On CT, gastric schwannoma usually appears as a homogeneous, iso- or low-attenuating subepithelial mass with intact or ulcerated overlying mucosa. On the contrary to GISTs, intratumoral necrosis is rare even in large gastric schwannomas. The presence of enlarged lymph nodes at perigastric or distant areas is known to be a differential point from GIST in which lymphadenopathy is rare (Choi et al. 2012).

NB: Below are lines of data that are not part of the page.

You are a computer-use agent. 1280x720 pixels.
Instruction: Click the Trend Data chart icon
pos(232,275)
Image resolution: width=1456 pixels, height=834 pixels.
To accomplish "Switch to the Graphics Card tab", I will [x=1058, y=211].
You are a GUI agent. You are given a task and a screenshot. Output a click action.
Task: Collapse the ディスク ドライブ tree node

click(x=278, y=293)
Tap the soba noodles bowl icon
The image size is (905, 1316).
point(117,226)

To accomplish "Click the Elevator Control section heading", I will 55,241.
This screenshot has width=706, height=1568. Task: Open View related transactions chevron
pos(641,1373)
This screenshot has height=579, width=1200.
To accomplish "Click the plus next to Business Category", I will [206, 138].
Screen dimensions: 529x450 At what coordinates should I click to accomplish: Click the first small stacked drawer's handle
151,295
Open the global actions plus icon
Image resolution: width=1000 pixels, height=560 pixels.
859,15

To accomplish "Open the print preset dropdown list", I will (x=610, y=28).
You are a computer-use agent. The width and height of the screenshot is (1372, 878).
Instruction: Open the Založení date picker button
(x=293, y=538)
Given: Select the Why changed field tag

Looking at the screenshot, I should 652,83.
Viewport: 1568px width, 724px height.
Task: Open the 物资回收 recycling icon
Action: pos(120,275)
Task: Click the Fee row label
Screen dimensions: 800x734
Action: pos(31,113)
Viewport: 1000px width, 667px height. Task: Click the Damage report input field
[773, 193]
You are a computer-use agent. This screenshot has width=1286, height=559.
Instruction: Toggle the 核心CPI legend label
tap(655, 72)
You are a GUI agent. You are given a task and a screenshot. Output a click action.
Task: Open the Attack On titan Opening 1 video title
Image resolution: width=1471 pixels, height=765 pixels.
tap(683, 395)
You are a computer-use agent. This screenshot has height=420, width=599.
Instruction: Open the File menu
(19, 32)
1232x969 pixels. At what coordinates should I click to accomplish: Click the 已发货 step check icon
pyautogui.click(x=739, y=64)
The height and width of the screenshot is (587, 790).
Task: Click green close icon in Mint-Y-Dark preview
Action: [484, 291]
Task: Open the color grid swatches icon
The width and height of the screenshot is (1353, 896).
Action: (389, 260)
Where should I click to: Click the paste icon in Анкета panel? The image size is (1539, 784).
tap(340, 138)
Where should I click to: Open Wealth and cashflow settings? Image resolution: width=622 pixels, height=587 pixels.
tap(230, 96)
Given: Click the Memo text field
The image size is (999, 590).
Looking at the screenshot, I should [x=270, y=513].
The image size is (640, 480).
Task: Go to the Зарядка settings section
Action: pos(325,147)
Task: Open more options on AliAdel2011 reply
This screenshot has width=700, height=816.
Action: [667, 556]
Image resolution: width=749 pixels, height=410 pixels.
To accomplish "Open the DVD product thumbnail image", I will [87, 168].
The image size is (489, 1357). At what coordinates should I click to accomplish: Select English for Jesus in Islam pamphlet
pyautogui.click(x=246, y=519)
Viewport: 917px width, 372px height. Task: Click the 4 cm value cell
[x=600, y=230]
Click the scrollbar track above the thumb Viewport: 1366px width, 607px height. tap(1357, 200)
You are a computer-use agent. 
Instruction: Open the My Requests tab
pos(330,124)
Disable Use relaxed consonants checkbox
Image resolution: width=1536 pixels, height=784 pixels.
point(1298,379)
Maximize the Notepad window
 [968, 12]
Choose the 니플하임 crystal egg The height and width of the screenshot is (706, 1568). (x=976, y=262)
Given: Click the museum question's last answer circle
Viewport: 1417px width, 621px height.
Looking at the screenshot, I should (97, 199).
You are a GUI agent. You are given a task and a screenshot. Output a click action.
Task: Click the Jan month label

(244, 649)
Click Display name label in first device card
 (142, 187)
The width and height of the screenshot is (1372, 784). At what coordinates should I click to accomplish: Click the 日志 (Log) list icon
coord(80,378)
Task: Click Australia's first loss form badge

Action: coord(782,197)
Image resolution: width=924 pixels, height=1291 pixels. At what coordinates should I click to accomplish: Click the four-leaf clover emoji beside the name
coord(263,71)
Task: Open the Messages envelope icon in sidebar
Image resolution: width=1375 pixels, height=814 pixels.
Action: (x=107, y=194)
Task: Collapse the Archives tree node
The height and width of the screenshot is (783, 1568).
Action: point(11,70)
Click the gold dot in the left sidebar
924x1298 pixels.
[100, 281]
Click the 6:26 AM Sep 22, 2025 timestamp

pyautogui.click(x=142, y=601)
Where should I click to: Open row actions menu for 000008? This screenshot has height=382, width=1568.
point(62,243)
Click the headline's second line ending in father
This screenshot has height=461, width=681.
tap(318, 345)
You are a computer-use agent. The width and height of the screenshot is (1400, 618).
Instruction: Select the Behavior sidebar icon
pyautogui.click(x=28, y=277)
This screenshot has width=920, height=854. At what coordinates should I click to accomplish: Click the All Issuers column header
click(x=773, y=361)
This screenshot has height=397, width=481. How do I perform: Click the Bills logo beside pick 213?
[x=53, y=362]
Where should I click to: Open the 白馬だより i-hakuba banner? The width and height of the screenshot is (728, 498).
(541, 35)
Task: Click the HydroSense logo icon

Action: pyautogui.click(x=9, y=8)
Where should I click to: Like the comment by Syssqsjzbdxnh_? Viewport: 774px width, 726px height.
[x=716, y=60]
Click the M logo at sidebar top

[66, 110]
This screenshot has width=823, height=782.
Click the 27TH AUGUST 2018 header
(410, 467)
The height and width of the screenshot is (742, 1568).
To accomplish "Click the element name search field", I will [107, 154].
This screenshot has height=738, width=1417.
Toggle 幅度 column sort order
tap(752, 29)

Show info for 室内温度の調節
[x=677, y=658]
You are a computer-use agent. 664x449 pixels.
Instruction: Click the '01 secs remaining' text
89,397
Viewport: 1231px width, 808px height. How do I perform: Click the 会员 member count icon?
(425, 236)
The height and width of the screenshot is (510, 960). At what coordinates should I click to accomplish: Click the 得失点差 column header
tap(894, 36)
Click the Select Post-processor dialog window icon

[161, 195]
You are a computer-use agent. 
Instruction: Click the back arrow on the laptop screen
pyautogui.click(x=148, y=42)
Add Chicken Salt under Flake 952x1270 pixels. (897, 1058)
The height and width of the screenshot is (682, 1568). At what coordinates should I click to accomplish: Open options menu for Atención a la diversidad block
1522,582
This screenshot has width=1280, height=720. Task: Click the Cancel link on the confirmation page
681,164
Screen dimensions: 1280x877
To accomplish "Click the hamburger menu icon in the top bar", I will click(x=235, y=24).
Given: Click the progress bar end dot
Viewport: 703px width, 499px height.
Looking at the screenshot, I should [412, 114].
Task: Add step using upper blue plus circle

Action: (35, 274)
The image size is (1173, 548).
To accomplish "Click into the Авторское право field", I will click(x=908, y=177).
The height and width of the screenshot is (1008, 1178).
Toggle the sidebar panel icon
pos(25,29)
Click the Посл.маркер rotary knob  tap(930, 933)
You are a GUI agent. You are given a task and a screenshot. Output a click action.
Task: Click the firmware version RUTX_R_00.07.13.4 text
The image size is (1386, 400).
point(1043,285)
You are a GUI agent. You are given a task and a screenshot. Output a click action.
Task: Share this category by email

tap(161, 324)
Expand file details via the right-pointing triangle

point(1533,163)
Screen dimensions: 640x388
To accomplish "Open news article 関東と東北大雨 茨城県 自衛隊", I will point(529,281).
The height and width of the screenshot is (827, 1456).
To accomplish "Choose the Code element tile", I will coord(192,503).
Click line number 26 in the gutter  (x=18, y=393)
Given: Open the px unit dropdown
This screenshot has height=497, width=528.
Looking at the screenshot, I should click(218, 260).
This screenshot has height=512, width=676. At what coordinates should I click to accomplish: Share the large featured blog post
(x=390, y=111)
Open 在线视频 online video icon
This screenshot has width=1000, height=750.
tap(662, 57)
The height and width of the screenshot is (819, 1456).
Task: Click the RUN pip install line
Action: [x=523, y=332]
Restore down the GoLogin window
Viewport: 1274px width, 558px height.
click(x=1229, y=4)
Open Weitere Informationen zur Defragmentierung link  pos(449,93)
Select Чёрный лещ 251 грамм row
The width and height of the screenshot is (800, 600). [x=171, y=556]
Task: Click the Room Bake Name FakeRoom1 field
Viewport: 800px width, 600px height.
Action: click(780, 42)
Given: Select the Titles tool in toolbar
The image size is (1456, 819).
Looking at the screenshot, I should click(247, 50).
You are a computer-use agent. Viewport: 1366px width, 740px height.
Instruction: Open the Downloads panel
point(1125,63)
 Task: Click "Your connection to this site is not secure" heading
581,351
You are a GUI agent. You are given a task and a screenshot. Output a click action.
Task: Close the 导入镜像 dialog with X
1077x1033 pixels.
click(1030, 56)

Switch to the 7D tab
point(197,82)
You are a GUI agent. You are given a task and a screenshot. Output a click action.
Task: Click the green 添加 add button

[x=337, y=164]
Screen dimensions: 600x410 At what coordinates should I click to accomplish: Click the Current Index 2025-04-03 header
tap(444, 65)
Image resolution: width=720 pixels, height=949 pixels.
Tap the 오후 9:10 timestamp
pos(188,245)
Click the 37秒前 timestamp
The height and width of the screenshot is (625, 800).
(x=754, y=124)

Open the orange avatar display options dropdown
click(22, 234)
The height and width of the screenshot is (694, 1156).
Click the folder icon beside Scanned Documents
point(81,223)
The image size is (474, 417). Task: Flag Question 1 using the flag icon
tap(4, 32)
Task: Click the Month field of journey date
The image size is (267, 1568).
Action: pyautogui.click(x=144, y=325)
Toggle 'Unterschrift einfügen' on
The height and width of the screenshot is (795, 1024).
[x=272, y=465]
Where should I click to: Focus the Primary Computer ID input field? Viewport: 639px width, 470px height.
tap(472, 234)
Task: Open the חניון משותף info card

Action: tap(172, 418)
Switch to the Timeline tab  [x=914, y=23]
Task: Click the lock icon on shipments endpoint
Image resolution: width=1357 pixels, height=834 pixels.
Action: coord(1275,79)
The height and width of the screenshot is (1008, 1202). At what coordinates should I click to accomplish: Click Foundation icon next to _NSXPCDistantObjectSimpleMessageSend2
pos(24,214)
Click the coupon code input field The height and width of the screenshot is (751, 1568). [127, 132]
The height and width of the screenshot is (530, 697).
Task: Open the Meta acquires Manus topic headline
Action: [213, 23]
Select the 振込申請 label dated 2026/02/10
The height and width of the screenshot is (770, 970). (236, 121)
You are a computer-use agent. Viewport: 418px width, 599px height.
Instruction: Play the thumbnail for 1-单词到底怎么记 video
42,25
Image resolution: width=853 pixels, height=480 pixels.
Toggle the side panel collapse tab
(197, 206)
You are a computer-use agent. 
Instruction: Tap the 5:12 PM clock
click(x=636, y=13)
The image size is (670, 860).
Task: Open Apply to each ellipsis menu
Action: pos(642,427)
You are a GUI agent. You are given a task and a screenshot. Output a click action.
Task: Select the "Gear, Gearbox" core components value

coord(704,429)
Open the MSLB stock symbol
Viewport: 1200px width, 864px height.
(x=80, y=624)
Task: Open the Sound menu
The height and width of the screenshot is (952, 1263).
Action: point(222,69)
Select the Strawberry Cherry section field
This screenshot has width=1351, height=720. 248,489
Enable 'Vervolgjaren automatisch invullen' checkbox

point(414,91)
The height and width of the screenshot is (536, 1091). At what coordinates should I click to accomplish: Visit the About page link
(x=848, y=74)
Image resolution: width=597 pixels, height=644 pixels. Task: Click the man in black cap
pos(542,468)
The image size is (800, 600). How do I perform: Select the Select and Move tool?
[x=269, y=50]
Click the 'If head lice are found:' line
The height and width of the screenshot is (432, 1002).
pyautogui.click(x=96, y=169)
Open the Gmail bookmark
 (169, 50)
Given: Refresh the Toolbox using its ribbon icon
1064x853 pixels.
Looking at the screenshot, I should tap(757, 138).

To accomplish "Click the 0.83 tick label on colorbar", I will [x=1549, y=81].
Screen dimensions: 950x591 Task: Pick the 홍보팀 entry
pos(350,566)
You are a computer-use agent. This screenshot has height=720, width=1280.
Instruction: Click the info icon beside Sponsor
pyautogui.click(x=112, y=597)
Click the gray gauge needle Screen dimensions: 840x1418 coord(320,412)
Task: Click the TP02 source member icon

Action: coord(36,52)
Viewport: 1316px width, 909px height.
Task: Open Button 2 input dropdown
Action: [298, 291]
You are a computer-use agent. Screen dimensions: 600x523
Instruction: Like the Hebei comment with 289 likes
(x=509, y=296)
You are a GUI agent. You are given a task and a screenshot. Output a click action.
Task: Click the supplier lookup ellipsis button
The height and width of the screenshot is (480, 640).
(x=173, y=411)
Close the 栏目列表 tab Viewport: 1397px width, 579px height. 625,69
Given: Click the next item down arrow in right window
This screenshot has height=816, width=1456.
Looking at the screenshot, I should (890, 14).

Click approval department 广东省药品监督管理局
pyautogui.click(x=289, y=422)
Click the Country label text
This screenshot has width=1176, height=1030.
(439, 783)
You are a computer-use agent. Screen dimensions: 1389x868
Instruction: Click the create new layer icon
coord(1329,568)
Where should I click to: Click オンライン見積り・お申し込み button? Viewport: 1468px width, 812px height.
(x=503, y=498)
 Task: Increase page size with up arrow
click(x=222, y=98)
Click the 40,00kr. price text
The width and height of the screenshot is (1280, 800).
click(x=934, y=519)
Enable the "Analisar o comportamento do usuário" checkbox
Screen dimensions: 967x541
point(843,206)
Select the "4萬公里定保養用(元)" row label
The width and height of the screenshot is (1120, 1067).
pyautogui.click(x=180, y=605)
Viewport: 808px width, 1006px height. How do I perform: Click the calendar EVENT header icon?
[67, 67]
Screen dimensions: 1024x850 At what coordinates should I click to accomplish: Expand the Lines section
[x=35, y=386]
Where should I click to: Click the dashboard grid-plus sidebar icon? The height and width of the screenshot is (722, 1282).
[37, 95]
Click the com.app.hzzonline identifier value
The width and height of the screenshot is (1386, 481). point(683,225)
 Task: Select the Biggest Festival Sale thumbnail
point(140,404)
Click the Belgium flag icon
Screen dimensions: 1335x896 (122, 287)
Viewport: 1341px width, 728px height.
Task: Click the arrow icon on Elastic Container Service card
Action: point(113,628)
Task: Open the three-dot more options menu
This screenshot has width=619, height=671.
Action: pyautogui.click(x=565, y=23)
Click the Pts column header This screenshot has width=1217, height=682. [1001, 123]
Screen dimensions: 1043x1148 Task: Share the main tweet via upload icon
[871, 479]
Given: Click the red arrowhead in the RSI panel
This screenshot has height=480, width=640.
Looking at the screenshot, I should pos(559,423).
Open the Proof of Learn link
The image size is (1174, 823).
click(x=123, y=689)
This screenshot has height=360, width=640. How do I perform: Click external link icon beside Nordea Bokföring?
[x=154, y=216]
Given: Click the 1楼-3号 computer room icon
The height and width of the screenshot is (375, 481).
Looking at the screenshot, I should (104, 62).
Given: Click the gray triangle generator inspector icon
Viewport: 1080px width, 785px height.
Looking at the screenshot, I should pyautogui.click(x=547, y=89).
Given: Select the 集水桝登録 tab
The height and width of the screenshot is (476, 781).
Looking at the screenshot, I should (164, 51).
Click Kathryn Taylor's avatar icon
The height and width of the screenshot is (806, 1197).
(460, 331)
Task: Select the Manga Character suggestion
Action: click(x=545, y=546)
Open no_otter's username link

Leiomyoma or leiomyosarcoma is a true smooth muscle tumor which can be differentiated from GISTs or other mesenchymal tumors by their positive immunoreactivity for desmin and smooth muscle actin. Leiomyoma occurs frequently in the esophagus or colorectum, but rarely in the stomach. Gastric leiomyoma is mainly located at gastric cardia and appears as a homogeneous low-attenuating subepithelial lesion on CT (Lee et al. 2007). Surface ulceration or calcification is rarely found.

Lipomas composed of mature adipose tissue may be observed in the stomach. They typically protrude into the lumen and appear as a compressible, round, well-circumscribed subepithelial nodule on endoscopy. On barium study, it appears as a well-demarcated nodule with intact overlying layer. Easy compressibility and change in shape during peristaltic movement can be a suggestive feature of gastric lipoma. On CT, typical fat attenuation of the tumor makes the diagnosis of a lipoma easy.

Glomus tumors originate from modified smooth muscle cells of perivascular glomus bodies, which are specialized arteriovenous communications that regulate skin temperature (Hur et al. 2011). Although the most common location of glomus tumor is the subungual region, this tumor can occur elsewhere in the body. Gastrointestinal glomus tumor is very rare with a female predominance and consists of <1 % of all gastrointestinal subepithelial tumor. Gastric glomus tumor is usually located at gastric antrum and shows surface ulceration as the tumor enlarges (Hur et al. 2011). Immunohistochemically, it shows positivity for smooth muscle actin and synaptophysin and negativity for chromogranin A and c-kit.

On CT, predominant antral location, hemangioma-like enhancement pattern on dynamic imaging, strong and persistent enhancement on portal phase, and thick overlying mucosal layer can be used as differential features of glomus tumor from other gastric subepithelial tumors (Hur et al. 2011).

Various kinds of nonneoplastic lesions may manifest themselves as a subepithelial lesion and thus easily mimic tumorous conditions. They include ectopic pancreas, gastritis cystica profunda, and amyloidoma. Ectopic pancreas, also referred to as heterotopic, accessory, or aberrant pancreas, is defined as pancreatic tissue lacking anatomic and vascular continuity with the main body of the gland; an ectopic pancreas is usually located in the stomach, duodenum, or jejunum (Kim et al. 2009). A combination of five CT findings such as prominent enhancement of the overlying mucosa, antral or duodenal location, large long diameter/short diameter ratio, endophytic growth pattern, and ill-defined lesion border may be helpful for the differentiation from subepithelial tumors including GIST and leiomyoma (Kim et al. 2009). Gastritis cystica profunda is an ectopic proliferation of gastric glandular elements, typically located beneath a normal mucosal layer. Gastritis cystica profunda is a rare submucosal lesion that is often reported in the setting of a prior gastroenterostomy. However, it can occasionally be found in the stomach without previous surgery. Histologically, the lesion extends into the gastric submucosal layer and is composed of elongated hyperplastic gastric foveolae with hyperplasia and cystic dilation of the gastric glands. This lesion presents as giant gastric folds, a submucosal tumor, or an isolated polyp (gastritis cystica polyposa). CT findings of gastritis cystica profunda may vary from a homogeneously enhancing polypoid lesion all the way to a purely cystic subepithelial lesion.